This query is a bit inaccurate, in that it captures some other method calls like addTabsProgressListener. But there's still >800 hits. The other thing to note, though, is that not all callsites are tests... we would have to update the other non-test in-tree callsites.

Finally, there's a lot of options that are only available if you pass an (non-URI) object as the second parameter. I think this can be the same - we can just convert the in-house consumers that use the other syntax if necessary, and not add a XBL <parameter>.

> to add that additional argument.
> To be more precise, an update would look like this:
> -  gBrowser.selectedTab = gBrowser.addTab(rootDir + "test-form_sjis.html");
> +  gBrowser.selectedTab = gBrowser.addTab(rootDir + "test-form_sjis.html",
> {triggeringPrincipal: Services.scriptSecurityManager.getSystemPrincipal()});
> 
> Does that make sense? Or can we query the triggeringPrincipal within
> "addTab" for all the testcases somehow? Also, in case we would go down that
> route, can we add some kind check that we always get a valid
> triggeringPrincipal? Something like:

Under what circumstances should the triggering principal *not* be system principal, and what codepaths does that correspond to?

> if (!aTriggeringPrincipal) {
>   Components.utils.reportError("no triggeringPricnipal: " +
> Components.stack.caller);
> }

Cu.reportError is effectively the same as > /dev/null . It won't fail tests, it won't get reported back via telemetry, it won't stop the load.

What would be the aim of the warning? Depending on the aim, there are other avenues we could consider.
Flags: needinfo?(gijskruitbosch+bugs) → needinfo?(ckerschb)
Oh, also, you can call addTab without any URI to load at all. In that case we should probably not do anything to complain about the lack of triggering principal...
(In reply to :Gijs from comment #7)
> Finally, there's a lot of options that are only available if you pass an
> (non-URI) object as the second parameter. I think this can be the same - we
> can just convert the in-house consumers that use the other syntax if
> necessary, and not add a XBL <parameter>.

Agreed. No need to add an XBL parameter. We can just to addTab(uri, {...,triggeringprincpal} everywhere.
 
> > to add that additional argument.
> > To be more precise, an update would look like this:
> > -  gBrowser.selectedTab = gBrowser.addTab(rootDir + "test-form_sjis.html");
> > +  gBrowser.selectedTab = gBrowser.addTab(rootDir + "test-form_sjis.html",
> > {triggeringPrincipal: Services.scriptSecurityManager.getSystemPrincipal()});
> > 
> > Does that make sense? Or can we query the triggeringPrincipal within
> > "addTab" for all the testcases somehow? Also, in case we would go down that
> > route, can we add some kind check that we always get a valid
> > triggeringPrincipal? Something like:
> 
> Under what circumstances should the triggering principal *not* be system
> principal, and what codepaths does that correspond to?

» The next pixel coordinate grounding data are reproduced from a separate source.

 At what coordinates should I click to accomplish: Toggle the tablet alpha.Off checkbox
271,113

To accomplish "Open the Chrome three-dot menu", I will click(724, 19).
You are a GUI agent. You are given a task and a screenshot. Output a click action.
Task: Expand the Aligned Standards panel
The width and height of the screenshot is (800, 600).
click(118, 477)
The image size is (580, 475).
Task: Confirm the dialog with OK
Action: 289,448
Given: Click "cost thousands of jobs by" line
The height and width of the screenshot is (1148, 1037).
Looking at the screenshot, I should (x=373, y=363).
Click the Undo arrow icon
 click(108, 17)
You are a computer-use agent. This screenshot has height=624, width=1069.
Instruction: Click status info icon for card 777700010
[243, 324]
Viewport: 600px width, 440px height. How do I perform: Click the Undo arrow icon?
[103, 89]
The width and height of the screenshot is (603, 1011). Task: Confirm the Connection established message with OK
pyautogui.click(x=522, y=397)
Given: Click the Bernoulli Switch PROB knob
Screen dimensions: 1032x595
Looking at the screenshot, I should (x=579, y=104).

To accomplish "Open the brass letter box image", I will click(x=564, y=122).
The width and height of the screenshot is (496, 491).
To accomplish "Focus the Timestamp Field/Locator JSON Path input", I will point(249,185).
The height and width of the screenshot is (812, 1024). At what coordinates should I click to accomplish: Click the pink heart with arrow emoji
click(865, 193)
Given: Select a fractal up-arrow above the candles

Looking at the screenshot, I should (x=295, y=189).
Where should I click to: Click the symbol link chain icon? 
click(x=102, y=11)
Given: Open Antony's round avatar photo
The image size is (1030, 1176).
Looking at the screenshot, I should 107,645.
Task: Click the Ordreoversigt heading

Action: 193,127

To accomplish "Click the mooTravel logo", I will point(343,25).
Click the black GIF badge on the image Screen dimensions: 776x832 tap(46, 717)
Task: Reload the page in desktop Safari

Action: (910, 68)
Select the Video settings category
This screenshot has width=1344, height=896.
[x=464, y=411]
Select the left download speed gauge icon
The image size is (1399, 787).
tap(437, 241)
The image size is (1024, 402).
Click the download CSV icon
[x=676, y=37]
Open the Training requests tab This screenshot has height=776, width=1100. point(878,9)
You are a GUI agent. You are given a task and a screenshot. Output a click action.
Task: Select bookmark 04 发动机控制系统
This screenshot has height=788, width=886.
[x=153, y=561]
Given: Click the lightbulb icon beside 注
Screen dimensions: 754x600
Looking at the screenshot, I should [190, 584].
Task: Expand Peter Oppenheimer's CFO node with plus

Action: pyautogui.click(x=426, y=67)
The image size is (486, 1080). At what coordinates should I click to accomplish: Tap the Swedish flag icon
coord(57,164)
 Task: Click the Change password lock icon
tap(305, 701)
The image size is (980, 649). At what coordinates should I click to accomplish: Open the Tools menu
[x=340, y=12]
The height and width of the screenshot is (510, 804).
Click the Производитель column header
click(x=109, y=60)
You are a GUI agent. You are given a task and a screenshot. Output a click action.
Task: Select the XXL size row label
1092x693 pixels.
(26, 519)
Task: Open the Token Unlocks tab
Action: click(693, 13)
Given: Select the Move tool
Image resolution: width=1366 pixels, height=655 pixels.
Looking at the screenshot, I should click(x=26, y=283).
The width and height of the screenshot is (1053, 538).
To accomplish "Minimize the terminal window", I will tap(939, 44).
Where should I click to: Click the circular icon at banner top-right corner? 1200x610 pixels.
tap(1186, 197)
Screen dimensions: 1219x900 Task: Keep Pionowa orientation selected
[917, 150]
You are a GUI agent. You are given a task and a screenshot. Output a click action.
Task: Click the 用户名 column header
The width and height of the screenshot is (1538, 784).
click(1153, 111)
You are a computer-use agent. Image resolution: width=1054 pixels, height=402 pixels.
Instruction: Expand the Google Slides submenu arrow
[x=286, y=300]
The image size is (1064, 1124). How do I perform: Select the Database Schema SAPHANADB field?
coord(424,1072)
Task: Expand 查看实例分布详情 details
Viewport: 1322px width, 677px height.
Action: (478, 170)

As far as I can tell (not having inspected all the code in detail) we could also end up here from within loadOneTab (within tabbrowser.xml). Or e.g. also from within BrowserTestUtils.jsm, but in that case we want to use SystemPrincipal anyway.

> > if (!aTriggeringPrincipal) {
> >   Components.utils.reportError("no triggeringPricnipal: " +
> > Components.stack.caller);
> > }
> 
> Cu.reportError is effectively the same as > /dev/null . It won't fail tests,
> it won't get reported back via telemetry, it won't stop the load.
> 
> What would be the aim of the warning? Depending on the aim, there are other
> avenues we could consider.

I think we want to fail tests. That code can only be reached from within Gecko anyway right? Or can addons somehow end up here? In that case we don't want to fail hard, right?
Flags: needinfo?(ckerschb) → needinfo?(gijskruitbosch+bugs)
(In reply to :Gijs from comment #8)
> Oh, also, you can call addTab without any URI to load at all. In that case
> we should probably not do anything to complain about the lack of triggering
> principal...

Right, we can special case that scenario within addTab to not raise a warning (or fail hard).
(In reply to Christoph Kerschbaumer [:ckerschb] from comment #9)
> (In reply to :Gijs from comment #7)
> > > Or can we query the triggeringPrincipal within
> > > "addTab" for all the testcases somehow?
> > Under what circumstances should the triggering principal *not* be system
> > principal, and what codepaths does that correspond to?
> 
> As far as I can tell (not having inspected all the code in detail) we could
> also end up here from within loadOneTab (within tabbrowser.xml). Or e.g.
> also from within BrowserTestUtils.jsm, but in that case we want to use
> SystemPrincipal anyway.

Sorry, my implicit question here was: why do callers need to pass a principal? Can we just assume system principal inside addTab() ? For which callers would that *not* be correct, if any?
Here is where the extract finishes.